Partly, that. That was a show that the network behaved very much like a great network, they decided not to air it because the chicken dribbles said, "Nobody gives a shit what ... " I'm trying to remember the name of the Vice President. Anyway,'nobody wants to know what Ali and... Gore Vidal(!) have to say about Vietnam.' I remember saying, "Are you gonna always be chicken shit like this?" And he was quite startled, the network man. And I just thought,'I don't want to do this then if that's the way they are.' This was a good show. It played well. The laughs were big and the applause was big. I gather you know this, but I had to tape another show that they would approve. A Harmless one. And the reviews were generally good for that one, which played as the first show. Then the real first show played with Ali and Gore Vidal. The reviews were, "Now, the show has really hit its stride. This is what television needs." I never heard anything from the network people.

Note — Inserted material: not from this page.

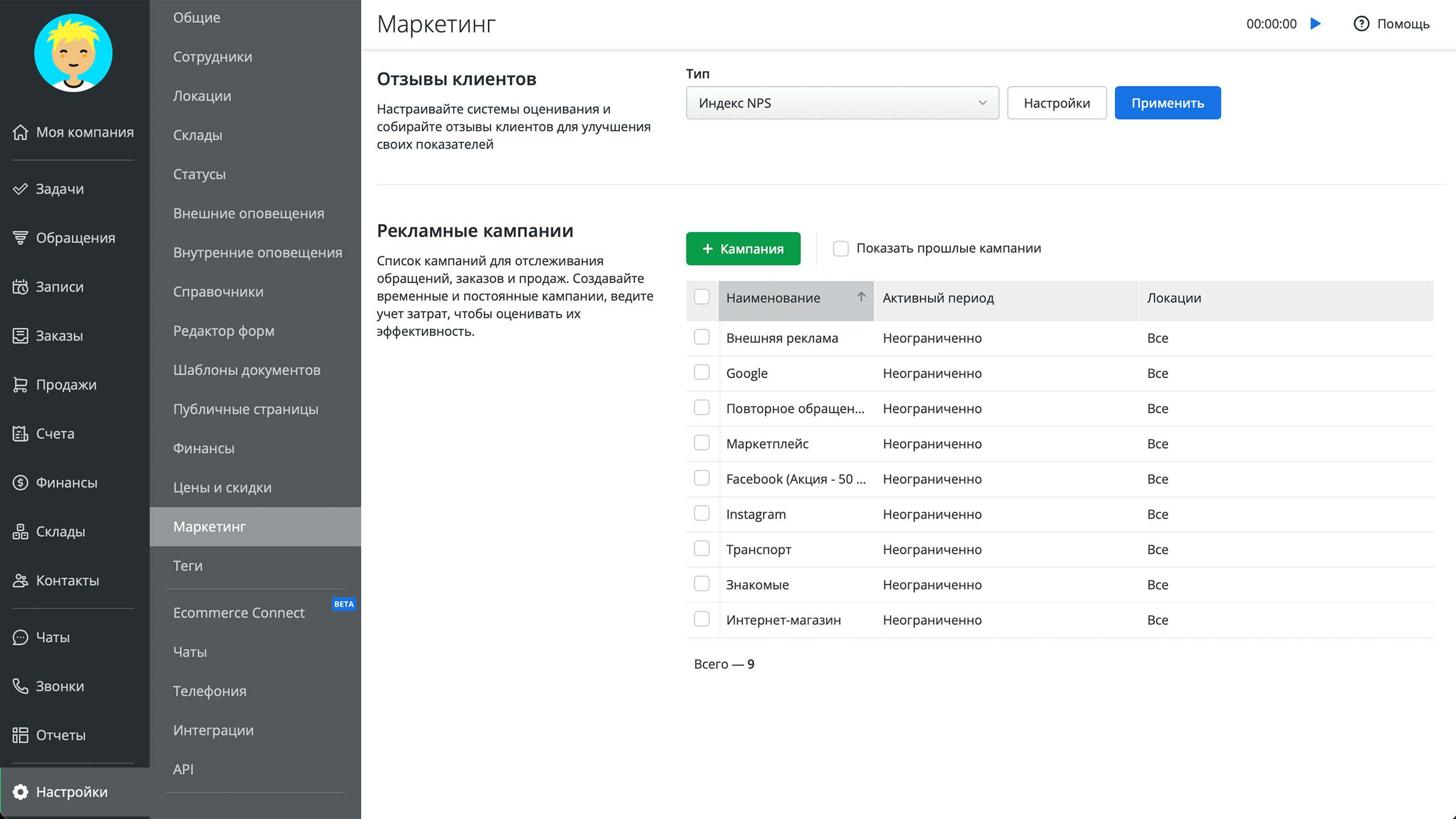This screenshot has width=1456, height=819.
Task: Sort by the Наименование column arrow
Action: click(x=861, y=297)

How did you feel when you were approached by Robert S. Bader to rehash this entire lifelong relationship in THE TALE OF THE TAPES?
Yeah, he really did that having read two blogs I had written in The New York Times about my friendship with Ali. People had said, "You've got to write about it." And he's been involved with my tapes for years. And he thought, "Geez, there's a lot of them. I wonder how many more." And he found some more, and he was able to envision an arc of Ali's life from back in the dark days and Elijah Mohammed and all the black Muslims, making his life a perilous entrée into the big time. I micro managed to escape all that and not receive deadly enemies. He's such a brilliant smart man, and so instinctively perfect with everything, with all the skills of a great performer. His timing was perfect, his imitations were perfect, his choice of words was always perfect. What to repeat if it needed it. Everything a good talk show host- and it usually happens in a huge celebrity comedian like Bob Hope, or somebody: Ali had ahold of his skill. A great combination.

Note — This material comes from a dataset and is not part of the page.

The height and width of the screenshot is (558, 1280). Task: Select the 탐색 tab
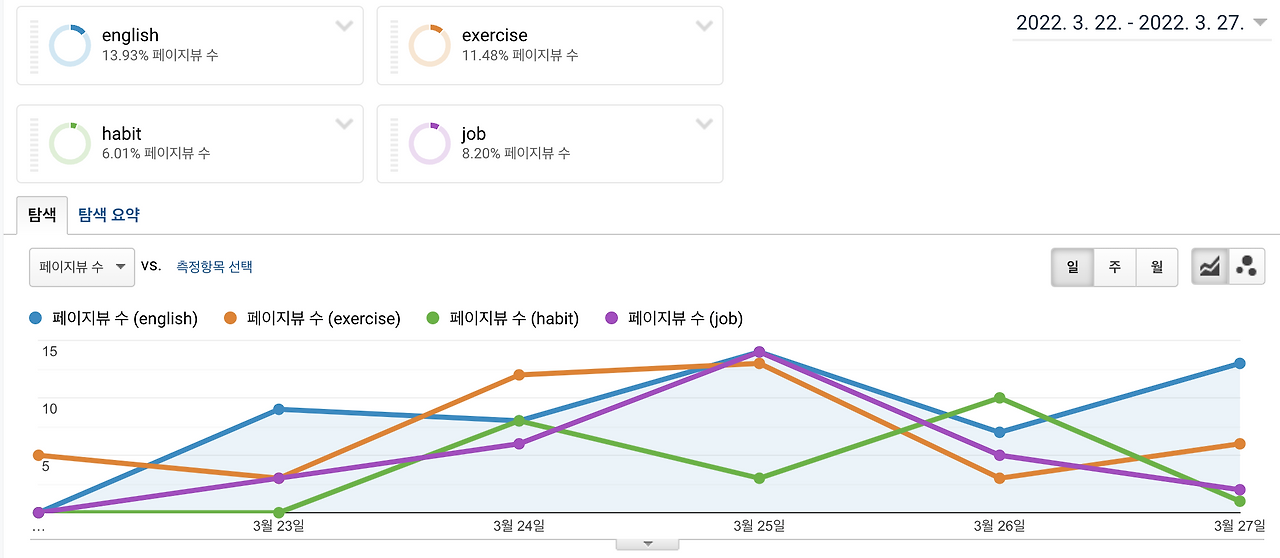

Absolutely. He sure had a natural sense of showmanship. And you may reject the term, intellectual, or whatever, but nobody would accuse you of not speaking your mind. So with all that Nation of Islam stuff, you were right there to express your feelings on the matter. You weren't one to let a friend off the hook.
Yeah, I got really worried. I could see the danger that he was seemingly possessed by this. When he would do some of the minister's thoughts. People would denounce him, of course. And then when he didn't enter the draft because of his religion... Yeah, that got a lot of rednecks sore at him, of course, and we as a country have always had an ample supply of those as you know.
Indeed.
He made the transition. He became, and this is a fact not an opinion, the most famous person in the world. Some guy at Time magazine, I think it was, decided to test that, and they put together 16 photographs of the most famous faces everybody knows including Mickey Mouse, and the President of the United States, and Jackie Onassis, and Joe Louis, and Judy Garland, everyone iconic of that time. There was hardly anyone who didn't know him. Sometimes, they took one into the the jungle or somewhere and it's said a Vanuatu tribesman looked absolutely puzzled at these photos. He'd never seen photos before, and he was just looking and went, "Ali."
Oh, that's wonderful. All right, well, one more if you don't mind before I let you get on your merry way. Now that the film is finished, what is it like watching your entire relationship capsulized in 95 minutes?
Well, truth be told, I've only seen it once, and I'll be glad to see it again tonight. But it is sentimental for me and also very entertaining because it's entertaining. People will laugh their way through it in the right places, we hope. So I like watching it and will probably watch it once a day for the next five years.